ACTIONS TO TAKE:
• 1. Summarize the forum excerpt in two sentences.
• 2. Rewrite the forum excerpt starting at "Wow! I grew" and ending at "hard, he did.", changing "teacher" to "instructor".
• 3. List every emoticon code enclosed in colons that appears in the forum excerpt.

TEXT EXCERPT:
>>>

Wow! I grew up in Ohio and my school had a great Jr. High History teacher named Terry Lewis. He taught most of our year on Ohio History out of The Frontiersmen....hooked me hard, he did.

Turns out I grew up about 30 minutes from Bellefontaine, Ohio where Allan Eckert is from.

Enjoy, J.D.
 
Jethro224 said:
Now look what happened; I done sold off most of my CF guns, own a whole stack of BP guns, drive around all over the dang place just so I can dress funny, sleep under a tarp and burn powder, got ANOTHER custom flintlock(smoothbore) coming that I can't hardly wait for, my boss thinks I'm a nut, I pick up "sparky looking" rocks and carry them home, there's NOTHING in the hunting dept. at Walmart that I can use but there IS in the fabric dept. ,... :surrender:
I love this stuff! :grin:

now that. :doh: is just perfekt :hatsoff:
I just heard on saturday...."whats in this box that the postman gave to me? If its another one of your d&%$ guns you are gonna be in trouble"

<<<

STUDY MATERIAL:

>>>

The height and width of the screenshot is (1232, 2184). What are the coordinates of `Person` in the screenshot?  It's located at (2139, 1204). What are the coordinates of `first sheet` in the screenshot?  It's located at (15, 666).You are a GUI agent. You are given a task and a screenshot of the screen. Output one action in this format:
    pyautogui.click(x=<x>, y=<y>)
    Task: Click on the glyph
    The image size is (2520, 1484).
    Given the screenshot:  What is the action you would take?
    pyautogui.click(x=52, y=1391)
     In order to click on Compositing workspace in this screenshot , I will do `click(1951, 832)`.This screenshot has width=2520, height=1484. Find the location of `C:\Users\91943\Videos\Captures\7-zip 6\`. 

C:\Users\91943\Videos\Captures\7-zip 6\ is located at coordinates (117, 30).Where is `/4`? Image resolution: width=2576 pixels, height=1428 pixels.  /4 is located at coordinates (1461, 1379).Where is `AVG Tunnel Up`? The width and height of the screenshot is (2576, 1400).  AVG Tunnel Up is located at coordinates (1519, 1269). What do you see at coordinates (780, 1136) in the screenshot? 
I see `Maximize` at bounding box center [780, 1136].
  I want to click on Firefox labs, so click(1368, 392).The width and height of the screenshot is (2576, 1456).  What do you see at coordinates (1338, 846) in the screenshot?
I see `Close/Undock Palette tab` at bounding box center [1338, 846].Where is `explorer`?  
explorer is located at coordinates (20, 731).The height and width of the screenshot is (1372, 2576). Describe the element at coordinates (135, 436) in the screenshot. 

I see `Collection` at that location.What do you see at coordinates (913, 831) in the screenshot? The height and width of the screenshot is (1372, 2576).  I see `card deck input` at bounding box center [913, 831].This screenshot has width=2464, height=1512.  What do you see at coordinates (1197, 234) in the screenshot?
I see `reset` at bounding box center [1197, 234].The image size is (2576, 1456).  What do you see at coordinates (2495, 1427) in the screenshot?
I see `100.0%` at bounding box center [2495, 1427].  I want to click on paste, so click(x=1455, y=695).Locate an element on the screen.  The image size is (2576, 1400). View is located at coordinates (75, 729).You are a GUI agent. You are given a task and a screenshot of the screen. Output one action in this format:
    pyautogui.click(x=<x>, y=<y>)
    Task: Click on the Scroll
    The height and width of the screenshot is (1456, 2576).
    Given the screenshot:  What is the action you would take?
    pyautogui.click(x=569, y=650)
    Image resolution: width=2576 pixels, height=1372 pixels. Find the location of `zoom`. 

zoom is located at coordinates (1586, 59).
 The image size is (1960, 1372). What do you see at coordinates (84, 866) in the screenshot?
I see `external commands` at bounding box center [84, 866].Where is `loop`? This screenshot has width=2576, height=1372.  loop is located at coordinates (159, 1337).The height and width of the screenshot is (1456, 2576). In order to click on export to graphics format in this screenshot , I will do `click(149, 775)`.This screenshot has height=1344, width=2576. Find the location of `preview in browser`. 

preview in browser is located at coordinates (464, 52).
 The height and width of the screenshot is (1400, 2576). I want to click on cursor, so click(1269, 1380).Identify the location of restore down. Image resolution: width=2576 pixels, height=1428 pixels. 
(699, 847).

<<<

SOLUTIONS FOR EACH TASK:
• 1. The writer grew up in Ohio, about 30 minutes from Bellefontaine, where Allan Eckert is from, and had a Jr. High History teacher named Terry Lewis who taught most of a year on Ohio History out of The Frontiersmen. A quoted post from Jethro224 describes selling off most CF guns, owning a stack of BP guns, dressing funny, sleeping under a tarp, and awaiting another custom flintlock, and a reply recounts hearing a warning on Saturday about a box the postman delivered.

• 2.
Wow! I grew up in Ohio and my school had a great Jr. High History instructor named Terry Lewis. He taught most of our year on Ohio History out of The Frontiersmen....hooked me hard, he did.

• 3.
:surrender:
:grin:
:doh:
:hatsoff: